(DATA RECORDS):
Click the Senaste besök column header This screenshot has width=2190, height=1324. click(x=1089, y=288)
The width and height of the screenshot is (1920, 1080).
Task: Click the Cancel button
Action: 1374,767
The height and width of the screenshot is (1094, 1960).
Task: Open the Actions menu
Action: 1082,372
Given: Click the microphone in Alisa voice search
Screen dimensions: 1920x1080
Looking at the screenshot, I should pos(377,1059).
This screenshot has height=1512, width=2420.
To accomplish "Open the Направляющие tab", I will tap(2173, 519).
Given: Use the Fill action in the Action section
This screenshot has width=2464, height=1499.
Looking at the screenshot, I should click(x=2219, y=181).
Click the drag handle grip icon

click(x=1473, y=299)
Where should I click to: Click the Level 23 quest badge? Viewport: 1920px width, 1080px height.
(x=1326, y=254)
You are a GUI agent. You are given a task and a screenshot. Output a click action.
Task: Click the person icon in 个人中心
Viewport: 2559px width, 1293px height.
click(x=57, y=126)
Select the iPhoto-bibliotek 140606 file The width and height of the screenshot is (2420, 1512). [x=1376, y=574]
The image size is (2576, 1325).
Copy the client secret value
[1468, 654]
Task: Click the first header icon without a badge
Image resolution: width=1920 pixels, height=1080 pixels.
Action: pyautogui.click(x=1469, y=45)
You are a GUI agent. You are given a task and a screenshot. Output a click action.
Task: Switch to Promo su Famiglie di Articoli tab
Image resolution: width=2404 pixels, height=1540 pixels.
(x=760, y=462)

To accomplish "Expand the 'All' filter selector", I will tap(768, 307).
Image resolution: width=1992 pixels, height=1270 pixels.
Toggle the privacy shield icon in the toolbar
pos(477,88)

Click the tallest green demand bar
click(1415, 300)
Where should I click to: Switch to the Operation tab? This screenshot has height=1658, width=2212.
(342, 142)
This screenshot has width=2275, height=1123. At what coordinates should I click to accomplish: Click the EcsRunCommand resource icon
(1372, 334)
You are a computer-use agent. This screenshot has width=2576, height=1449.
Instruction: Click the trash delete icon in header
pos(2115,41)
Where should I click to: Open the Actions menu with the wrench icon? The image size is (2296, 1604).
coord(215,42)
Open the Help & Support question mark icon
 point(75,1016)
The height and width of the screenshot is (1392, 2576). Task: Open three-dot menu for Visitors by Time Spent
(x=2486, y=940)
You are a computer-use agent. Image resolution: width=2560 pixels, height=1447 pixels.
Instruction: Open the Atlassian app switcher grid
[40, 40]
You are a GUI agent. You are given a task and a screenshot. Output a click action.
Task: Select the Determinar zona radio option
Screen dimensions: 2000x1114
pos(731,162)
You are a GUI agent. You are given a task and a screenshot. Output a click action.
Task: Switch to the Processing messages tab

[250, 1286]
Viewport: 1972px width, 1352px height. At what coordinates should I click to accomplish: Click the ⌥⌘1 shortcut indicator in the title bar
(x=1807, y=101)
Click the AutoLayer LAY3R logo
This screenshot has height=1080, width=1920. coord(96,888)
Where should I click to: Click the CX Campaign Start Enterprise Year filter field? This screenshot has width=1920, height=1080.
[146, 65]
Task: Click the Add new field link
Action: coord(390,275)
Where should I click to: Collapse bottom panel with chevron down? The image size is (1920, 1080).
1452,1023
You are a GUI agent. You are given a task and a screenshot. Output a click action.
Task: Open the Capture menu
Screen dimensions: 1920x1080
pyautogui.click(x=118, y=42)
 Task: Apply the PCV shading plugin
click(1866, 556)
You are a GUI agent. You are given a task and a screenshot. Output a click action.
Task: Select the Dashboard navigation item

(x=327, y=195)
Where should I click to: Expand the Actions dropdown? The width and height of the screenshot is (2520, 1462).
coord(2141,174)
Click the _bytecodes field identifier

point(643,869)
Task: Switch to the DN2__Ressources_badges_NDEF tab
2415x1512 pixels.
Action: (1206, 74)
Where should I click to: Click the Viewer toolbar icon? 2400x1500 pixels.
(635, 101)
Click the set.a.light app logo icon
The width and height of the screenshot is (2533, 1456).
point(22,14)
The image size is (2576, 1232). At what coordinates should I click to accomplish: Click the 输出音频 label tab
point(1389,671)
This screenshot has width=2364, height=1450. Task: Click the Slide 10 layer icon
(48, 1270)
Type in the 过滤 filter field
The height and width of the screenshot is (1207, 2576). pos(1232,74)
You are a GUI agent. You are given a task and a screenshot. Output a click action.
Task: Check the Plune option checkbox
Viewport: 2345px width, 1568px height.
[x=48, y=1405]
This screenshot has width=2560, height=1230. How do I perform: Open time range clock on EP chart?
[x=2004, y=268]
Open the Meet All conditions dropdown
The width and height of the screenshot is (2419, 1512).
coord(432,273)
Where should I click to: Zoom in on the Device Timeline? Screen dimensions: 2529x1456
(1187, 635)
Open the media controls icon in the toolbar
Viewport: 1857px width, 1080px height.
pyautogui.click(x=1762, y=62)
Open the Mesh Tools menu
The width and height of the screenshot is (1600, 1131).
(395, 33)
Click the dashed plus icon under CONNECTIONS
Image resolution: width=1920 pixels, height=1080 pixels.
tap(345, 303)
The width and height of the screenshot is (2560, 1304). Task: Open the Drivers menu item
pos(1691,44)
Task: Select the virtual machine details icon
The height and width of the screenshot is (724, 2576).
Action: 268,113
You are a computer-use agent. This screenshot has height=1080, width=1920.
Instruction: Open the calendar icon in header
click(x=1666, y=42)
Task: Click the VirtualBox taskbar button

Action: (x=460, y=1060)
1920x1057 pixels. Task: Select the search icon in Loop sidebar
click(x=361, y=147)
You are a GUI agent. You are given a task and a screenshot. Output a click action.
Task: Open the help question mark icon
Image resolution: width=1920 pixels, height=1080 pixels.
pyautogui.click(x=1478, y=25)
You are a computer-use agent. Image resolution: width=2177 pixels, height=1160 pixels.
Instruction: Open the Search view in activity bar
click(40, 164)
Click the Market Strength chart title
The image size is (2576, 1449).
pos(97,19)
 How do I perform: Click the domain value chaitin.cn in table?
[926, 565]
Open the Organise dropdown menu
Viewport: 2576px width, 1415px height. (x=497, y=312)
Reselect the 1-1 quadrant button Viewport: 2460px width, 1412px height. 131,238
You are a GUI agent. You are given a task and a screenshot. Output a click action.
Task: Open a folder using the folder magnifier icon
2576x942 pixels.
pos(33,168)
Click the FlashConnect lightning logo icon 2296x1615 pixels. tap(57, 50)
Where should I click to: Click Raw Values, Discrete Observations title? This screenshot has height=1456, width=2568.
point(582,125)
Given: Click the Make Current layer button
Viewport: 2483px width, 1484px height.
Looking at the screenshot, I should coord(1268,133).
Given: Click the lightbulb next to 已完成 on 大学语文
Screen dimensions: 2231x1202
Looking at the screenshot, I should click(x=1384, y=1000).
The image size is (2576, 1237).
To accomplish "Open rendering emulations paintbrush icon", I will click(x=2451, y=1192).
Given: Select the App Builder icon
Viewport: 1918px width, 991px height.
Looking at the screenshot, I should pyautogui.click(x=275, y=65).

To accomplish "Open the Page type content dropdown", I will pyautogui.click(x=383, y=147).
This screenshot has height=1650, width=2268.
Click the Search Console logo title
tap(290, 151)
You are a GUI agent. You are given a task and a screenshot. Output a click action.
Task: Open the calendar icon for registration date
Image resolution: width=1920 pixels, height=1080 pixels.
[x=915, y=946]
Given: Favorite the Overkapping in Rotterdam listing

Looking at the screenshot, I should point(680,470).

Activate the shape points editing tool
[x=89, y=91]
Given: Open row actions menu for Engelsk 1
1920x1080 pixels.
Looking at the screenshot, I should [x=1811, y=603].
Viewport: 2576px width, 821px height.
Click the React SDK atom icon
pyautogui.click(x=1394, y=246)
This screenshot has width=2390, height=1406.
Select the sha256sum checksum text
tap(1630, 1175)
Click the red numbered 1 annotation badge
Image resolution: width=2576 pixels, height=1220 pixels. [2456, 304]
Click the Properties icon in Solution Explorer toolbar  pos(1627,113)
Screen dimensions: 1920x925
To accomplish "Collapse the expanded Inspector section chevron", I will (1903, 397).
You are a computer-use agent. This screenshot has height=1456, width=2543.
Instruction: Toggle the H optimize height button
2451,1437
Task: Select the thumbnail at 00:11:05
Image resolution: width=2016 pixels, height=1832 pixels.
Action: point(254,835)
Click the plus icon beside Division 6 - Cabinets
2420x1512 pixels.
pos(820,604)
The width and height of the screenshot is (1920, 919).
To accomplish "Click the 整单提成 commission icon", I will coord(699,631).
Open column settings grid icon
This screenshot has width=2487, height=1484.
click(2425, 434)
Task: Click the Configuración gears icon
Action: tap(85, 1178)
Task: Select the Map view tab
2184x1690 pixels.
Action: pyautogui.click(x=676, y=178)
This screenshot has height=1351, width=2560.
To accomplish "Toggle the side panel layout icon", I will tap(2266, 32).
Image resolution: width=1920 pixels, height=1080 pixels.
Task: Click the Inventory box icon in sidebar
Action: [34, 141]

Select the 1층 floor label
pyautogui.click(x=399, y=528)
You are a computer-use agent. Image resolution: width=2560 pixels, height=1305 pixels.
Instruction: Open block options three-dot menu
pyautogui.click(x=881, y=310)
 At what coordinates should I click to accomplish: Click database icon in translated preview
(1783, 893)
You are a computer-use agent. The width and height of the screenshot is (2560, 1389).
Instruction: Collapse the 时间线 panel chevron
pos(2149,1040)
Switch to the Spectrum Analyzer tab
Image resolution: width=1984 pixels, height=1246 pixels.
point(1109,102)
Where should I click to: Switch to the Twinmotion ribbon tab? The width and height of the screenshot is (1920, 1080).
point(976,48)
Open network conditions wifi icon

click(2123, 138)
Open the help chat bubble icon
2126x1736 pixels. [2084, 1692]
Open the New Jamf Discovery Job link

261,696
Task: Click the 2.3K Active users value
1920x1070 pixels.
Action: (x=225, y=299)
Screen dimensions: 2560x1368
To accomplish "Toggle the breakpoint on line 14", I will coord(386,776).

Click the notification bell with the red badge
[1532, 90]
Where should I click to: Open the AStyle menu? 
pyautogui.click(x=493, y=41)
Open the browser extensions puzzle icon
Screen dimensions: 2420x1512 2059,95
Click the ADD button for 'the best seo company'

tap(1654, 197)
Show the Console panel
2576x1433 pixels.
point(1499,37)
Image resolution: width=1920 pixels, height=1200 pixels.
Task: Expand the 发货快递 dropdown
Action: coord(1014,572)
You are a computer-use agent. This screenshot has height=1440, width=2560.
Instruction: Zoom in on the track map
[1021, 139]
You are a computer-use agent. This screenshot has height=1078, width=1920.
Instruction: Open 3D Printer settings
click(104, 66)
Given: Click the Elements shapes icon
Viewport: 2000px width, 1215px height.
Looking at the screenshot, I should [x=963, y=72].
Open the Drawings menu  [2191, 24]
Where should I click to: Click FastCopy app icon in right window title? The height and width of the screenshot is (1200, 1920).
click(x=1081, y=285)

(EXERCISE GOAL): In the records above, find the line containing "Given: Use the" and restate word for word every line from the first through that one.

(YOUR RESPONSE):
Click the Senaste besök column header This screenshot has width=2190, height=1324. click(x=1089, y=288)
The width and height of the screenshot is (1920, 1080).
Task: Click the Cancel button
Action: 1374,767
The height and width of the screenshot is (1094, 1960).
Task: Open the Actions menu
Action: 1082,372
Given: Click the microphone in Alisa voice search
Screen dimensions: 1920x1080
Looking at the screenshot, I should pos(377,1059).
This screenshot has height=1512, width=2420.
To accomplish "Open the Направляющие tab", I will tap(2173, 519).
Given: Use the Fill action in the Action section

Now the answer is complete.